DATE: FRIDAY, May 18, 1990                   TAG: 9005180119
SECTION: NATIONAL/INTERNATIONAL                    PAGE: A-10   EDITION: METRO 
SOURCE: Cox News Service
DATELINE: TAIPEI, TAIWAN                                LENGTH: Medium


BROADCAST SHIP IN SEA OF RED TAPE

A shipload of French journalists hoping to broadcast democratic ideals to China from the high seas appeared Thursday to have run aground on the shifting shoals of Asian diplomacy.

Their essential radio gear is tied up here in red tape. Taiwanese officials insist that problem isn't connected to the unprecedented - and unexpected - overtures they are making to Beijing, but the ship's crew smells a rat.

"One thing is for sure," said Christophe Nick, a Paris-based magazine writer who helped organize the oceangoing broadcast mission, "we can't stay here like this."

For the past week, the 30-year-old cargo vessel reincarnated as the "Deesse De la Democratie" (Goddess of Democracy) has been anchored in Keelung Harbor. The Goddess, nearly as long as a football field and financed mostly by the sale of T-shirts and television rights, took on fuel and provisions for a three-week cruise.

Nick and his supporters had planned to push off Thursday for international waters. From there, they wanted to broadcast music (Mozart to McCartney), news and Western-style commentary to millions of Chinese, most of whom receive little information outside of that conveyed by the state-owned media in Beijing.

At the heart of the ship's programming would be taped interviews with Chinese dissidents abroad and Western accounts of the brutal suppression of the pro-democracy movement in Beijing last June 4, when troops and tanks killed hundreds of demonstrators near Tiananmen Square.

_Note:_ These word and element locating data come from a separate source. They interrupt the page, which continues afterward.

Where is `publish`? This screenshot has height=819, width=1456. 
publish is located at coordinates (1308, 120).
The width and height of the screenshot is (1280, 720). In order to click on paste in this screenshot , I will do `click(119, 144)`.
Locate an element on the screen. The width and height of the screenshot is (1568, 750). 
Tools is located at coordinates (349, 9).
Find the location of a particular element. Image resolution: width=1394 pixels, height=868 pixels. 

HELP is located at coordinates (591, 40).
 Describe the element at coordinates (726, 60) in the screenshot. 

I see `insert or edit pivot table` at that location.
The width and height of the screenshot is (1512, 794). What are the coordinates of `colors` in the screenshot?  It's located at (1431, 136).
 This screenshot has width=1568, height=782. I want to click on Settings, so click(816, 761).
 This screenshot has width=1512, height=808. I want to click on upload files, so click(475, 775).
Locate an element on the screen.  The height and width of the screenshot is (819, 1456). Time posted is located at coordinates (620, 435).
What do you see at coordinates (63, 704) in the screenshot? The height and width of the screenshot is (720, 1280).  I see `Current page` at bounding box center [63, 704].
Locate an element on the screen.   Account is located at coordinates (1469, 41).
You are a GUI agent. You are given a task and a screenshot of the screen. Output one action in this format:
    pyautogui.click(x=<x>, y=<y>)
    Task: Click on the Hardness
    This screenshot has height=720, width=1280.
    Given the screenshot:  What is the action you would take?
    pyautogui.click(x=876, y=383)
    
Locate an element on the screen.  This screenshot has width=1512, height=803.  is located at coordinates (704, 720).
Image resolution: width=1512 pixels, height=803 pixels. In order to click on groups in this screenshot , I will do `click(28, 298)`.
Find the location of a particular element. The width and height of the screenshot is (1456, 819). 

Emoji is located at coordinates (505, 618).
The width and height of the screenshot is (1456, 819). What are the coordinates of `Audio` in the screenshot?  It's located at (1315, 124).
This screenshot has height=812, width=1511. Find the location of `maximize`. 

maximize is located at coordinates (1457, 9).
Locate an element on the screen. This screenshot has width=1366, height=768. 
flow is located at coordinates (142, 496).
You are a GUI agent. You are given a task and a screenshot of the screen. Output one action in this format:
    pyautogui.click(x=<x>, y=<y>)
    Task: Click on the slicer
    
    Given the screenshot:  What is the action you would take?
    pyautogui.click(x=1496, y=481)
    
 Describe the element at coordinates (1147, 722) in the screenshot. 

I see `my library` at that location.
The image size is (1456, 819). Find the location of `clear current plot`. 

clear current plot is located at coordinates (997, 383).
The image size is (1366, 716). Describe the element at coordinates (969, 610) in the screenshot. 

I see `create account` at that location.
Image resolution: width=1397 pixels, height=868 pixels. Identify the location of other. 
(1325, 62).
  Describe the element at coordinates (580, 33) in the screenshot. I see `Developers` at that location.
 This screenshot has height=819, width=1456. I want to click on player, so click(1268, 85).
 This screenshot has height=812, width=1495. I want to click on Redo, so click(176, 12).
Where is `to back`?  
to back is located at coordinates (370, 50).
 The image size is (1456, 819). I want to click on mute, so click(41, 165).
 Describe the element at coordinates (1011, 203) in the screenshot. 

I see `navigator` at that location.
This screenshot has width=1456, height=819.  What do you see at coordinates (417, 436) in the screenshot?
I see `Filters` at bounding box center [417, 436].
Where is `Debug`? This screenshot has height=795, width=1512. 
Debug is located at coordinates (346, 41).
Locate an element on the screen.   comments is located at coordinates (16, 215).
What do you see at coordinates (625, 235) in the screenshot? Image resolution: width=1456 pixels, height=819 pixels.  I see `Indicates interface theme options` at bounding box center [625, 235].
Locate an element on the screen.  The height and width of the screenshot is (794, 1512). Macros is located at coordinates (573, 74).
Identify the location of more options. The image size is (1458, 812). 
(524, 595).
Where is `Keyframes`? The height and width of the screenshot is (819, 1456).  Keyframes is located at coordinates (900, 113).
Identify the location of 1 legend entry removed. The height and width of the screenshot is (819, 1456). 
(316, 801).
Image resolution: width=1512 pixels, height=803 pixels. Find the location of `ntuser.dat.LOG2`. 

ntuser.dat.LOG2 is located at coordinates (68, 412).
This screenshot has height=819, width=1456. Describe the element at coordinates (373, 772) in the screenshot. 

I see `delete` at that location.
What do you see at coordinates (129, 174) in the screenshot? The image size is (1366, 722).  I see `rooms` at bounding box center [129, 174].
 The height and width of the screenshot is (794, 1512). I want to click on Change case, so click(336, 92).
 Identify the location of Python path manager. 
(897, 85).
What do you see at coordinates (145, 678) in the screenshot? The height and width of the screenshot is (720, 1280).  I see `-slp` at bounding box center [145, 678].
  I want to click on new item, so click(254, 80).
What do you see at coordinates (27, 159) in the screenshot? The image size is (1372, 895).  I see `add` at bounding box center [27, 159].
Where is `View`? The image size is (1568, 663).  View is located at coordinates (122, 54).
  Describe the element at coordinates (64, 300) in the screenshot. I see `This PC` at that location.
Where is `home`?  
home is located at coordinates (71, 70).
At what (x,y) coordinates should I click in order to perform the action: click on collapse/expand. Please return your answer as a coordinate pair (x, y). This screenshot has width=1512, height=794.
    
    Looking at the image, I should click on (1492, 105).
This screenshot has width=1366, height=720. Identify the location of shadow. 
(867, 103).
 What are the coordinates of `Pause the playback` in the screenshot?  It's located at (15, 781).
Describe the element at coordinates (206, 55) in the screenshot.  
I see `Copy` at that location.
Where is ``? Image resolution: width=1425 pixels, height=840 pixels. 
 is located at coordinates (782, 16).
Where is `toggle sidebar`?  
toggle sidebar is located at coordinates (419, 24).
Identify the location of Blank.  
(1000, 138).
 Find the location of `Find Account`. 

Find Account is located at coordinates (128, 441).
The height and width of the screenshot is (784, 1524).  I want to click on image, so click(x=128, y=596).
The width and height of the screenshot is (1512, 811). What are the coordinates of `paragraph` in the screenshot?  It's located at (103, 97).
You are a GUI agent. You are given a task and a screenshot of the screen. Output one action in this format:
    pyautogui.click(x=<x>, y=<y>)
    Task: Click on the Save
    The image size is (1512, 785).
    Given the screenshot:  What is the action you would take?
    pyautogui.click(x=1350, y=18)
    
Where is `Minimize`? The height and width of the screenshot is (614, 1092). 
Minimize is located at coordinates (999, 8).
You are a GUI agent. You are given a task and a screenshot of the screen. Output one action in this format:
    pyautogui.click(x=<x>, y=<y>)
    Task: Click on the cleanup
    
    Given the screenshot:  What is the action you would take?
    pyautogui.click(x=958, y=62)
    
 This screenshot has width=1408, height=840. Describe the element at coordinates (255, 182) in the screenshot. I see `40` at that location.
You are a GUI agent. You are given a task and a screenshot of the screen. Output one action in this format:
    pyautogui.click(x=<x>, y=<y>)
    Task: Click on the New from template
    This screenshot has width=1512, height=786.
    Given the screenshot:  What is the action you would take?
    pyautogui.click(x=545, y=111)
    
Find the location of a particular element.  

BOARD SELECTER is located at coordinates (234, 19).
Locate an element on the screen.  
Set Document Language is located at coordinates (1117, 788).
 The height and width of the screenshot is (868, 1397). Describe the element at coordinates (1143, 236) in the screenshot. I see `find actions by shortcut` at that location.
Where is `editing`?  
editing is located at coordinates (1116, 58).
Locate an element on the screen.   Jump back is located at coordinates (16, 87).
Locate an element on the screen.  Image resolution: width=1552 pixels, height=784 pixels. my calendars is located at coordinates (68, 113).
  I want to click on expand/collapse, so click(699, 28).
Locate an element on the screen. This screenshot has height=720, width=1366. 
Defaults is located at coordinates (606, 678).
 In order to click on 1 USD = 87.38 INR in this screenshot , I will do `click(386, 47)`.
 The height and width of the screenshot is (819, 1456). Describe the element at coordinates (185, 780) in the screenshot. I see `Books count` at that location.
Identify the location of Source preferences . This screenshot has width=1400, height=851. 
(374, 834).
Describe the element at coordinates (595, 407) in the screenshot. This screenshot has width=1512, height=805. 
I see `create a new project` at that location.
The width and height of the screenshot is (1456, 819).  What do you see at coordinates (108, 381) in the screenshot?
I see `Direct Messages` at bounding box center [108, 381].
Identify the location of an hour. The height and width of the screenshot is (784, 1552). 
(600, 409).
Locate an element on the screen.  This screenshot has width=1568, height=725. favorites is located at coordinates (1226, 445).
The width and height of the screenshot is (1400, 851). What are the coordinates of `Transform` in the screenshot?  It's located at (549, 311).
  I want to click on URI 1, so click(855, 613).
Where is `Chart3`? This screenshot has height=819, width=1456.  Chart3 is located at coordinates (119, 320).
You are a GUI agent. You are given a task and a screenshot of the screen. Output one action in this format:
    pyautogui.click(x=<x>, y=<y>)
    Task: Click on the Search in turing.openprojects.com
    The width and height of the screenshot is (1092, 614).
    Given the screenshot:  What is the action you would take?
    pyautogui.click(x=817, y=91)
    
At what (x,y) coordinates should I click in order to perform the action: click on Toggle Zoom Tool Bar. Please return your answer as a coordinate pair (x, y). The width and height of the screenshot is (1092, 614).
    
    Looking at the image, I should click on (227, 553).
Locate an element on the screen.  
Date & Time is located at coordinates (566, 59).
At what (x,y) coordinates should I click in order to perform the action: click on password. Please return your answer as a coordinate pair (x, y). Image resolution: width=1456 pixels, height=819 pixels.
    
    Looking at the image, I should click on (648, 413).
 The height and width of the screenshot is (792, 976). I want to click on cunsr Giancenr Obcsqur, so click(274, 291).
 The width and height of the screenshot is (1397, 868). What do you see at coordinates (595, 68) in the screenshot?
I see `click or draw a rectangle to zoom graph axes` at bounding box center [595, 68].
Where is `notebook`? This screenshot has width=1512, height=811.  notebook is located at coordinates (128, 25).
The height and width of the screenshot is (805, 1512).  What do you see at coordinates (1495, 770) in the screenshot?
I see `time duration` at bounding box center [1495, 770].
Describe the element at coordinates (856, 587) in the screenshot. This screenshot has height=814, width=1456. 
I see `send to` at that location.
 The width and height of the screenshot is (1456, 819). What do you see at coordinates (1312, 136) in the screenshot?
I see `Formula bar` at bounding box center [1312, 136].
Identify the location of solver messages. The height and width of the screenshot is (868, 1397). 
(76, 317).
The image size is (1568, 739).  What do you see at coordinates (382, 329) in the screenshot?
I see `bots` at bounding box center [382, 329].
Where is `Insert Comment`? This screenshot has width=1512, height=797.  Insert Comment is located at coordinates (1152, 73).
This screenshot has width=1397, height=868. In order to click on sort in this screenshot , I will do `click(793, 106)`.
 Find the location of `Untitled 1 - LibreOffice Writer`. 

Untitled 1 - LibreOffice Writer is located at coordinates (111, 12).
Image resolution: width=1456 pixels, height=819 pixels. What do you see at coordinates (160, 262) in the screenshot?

The group wants its broadcasts to mark the first anniversary of the crackdown.

But the ship hasn't left here because its transmitters, flown in from France, haven't cleared local customs offices.

There's confusion as to why not. The problem may be bureaucratic.

"We are thinking that, for the moment, this is an administrative problem that we have to solve," said Christine Dupont, a 37-year-old French architect who is an organizer of the Goddess mission.